Shift every answer coordinate in the listing by -141 and write those lines out again, requests and all. Begin at the line that has "Click the back navigation arrow", stop after the line that has "point(97,28)", and leave out the pictures.
— start PROVIDED RECORDS —
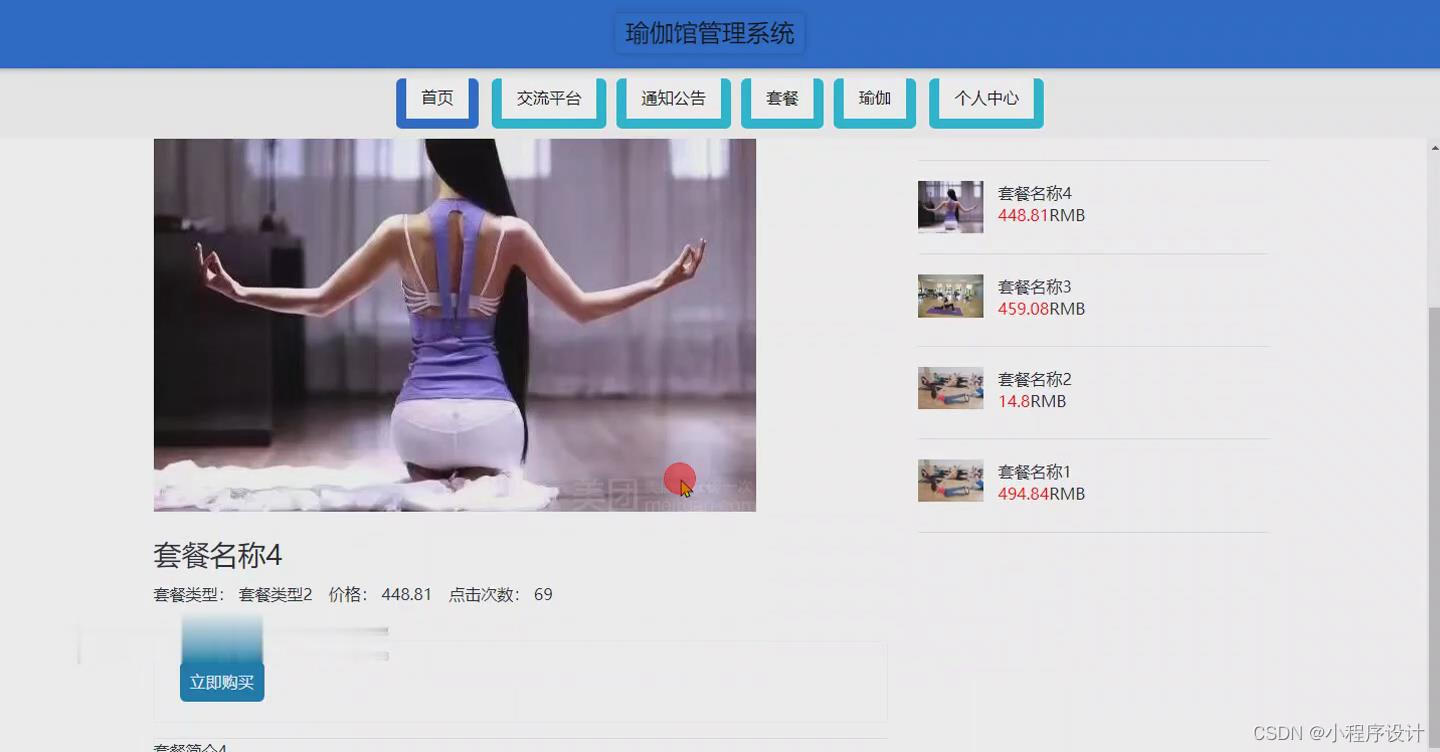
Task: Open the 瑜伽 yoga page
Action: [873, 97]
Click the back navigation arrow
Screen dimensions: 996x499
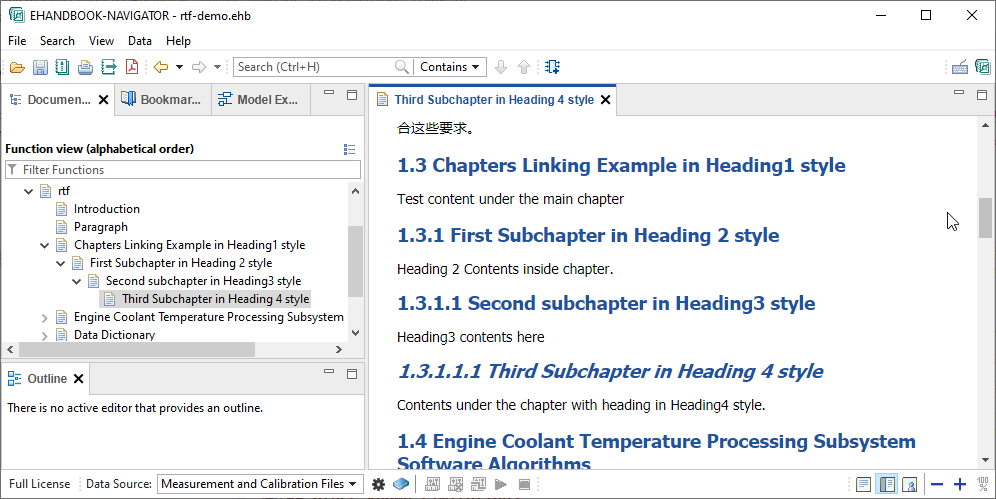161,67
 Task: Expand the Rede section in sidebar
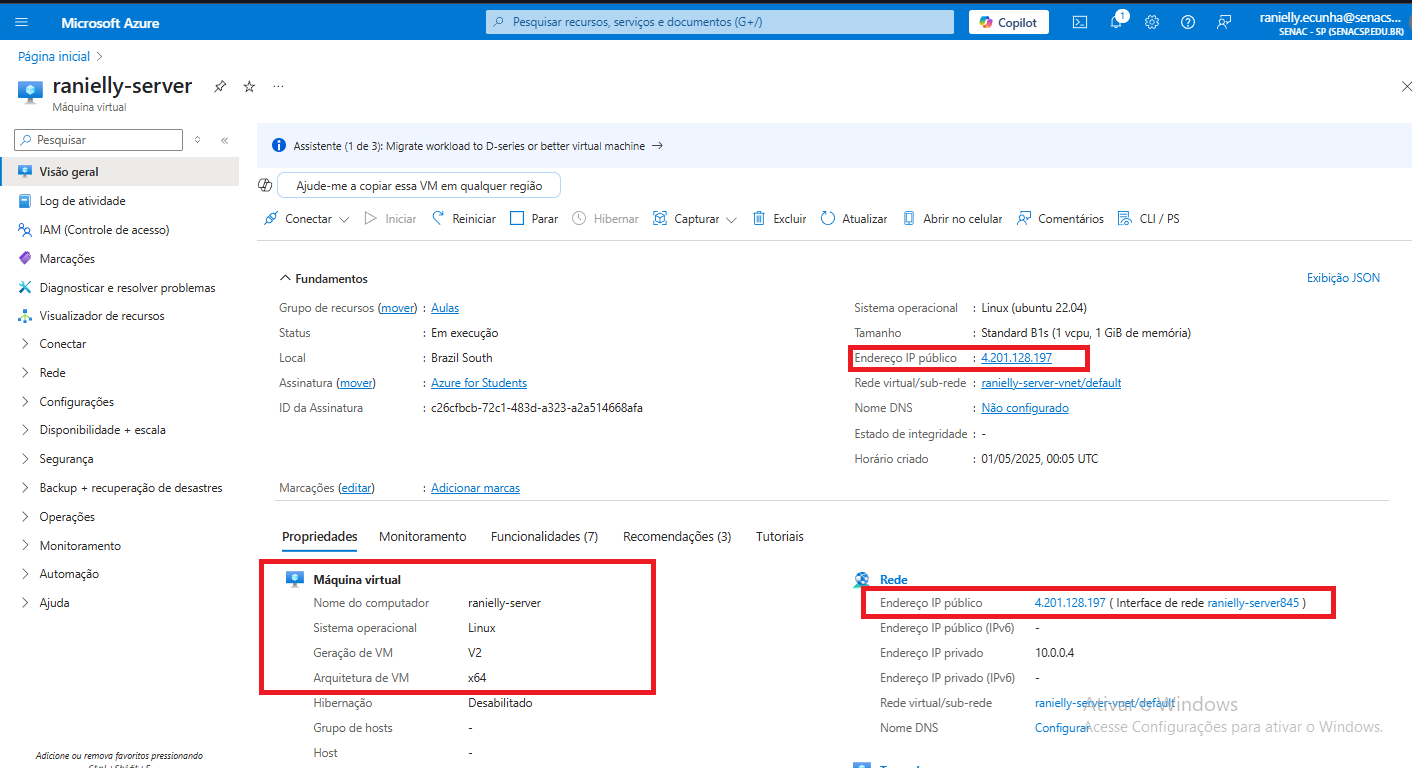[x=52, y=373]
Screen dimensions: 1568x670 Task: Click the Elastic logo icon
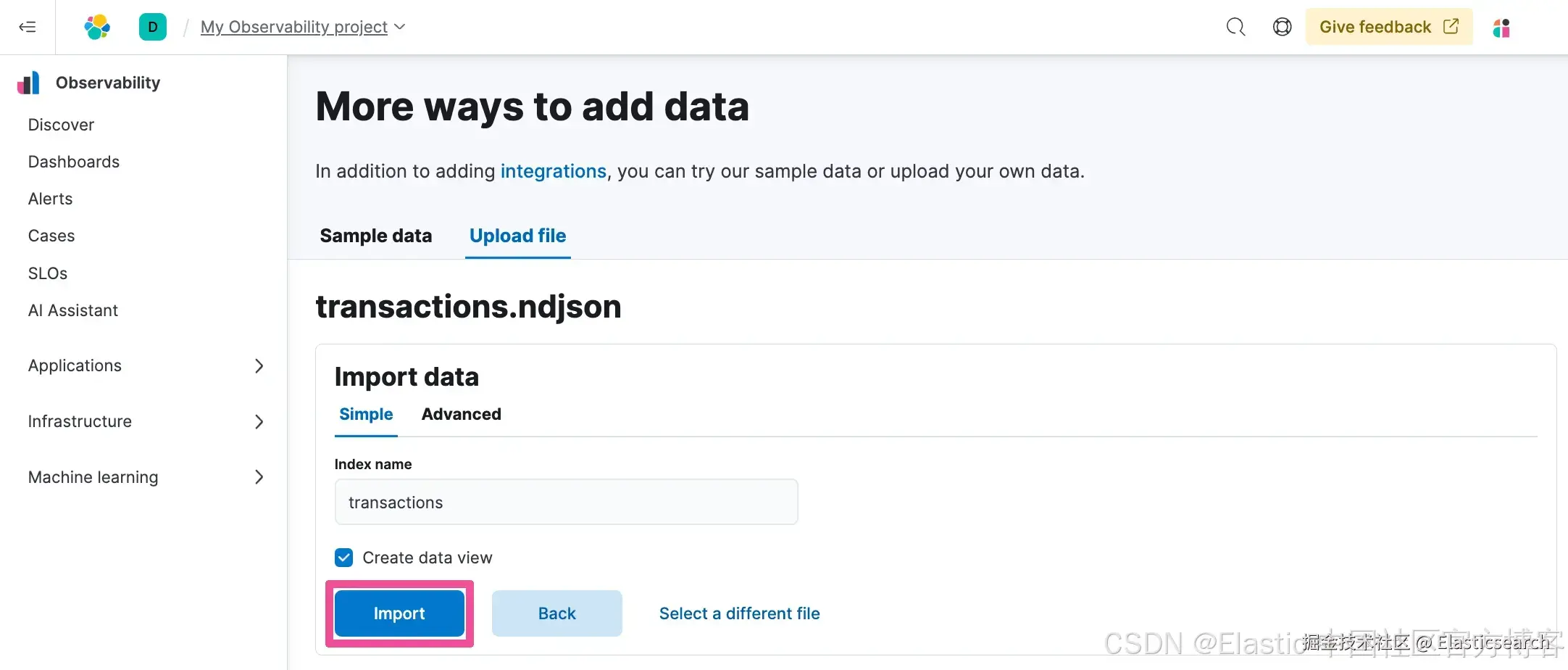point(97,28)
— end PROVIDED RECORDS —
— start PROVIDED RECORDS —
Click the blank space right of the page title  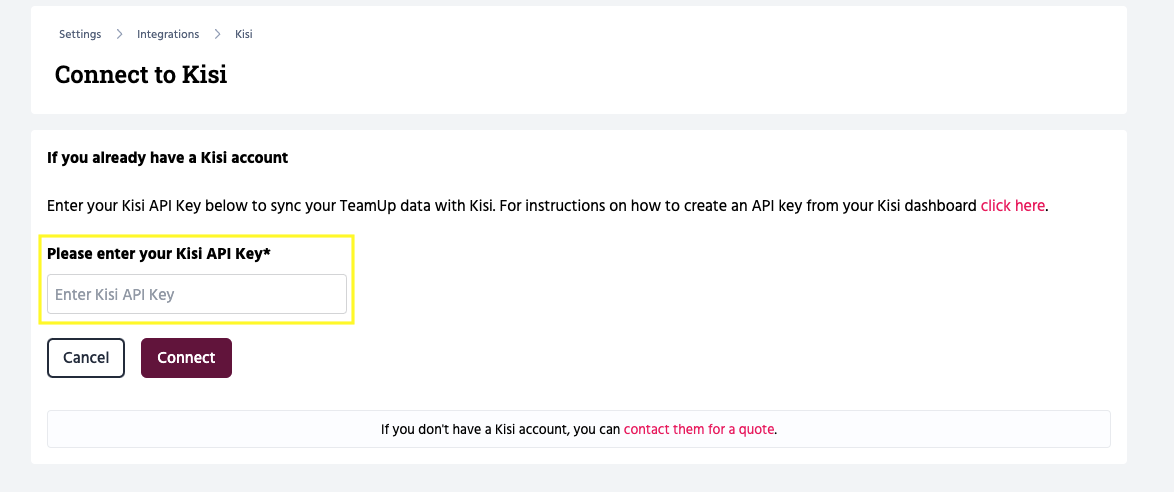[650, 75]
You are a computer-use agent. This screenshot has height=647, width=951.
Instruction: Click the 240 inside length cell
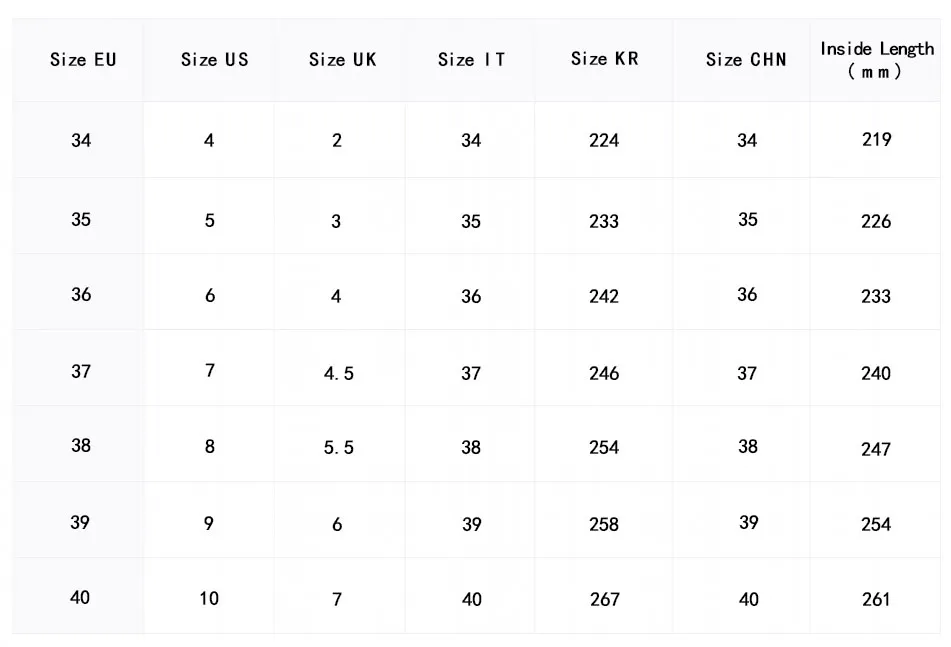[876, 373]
— end PROVIDED RECORDS —
**ANSWER TO THE PROBLEM**
Click the back navigation arrow
Screen dimensions: 996x499
20,-74
 Task: Expand the Rede section in sidebar
[x=-89, y=232]
Screen dimensions: 1568x670 Task: Click the Elastic logo icon
point(-44,-113)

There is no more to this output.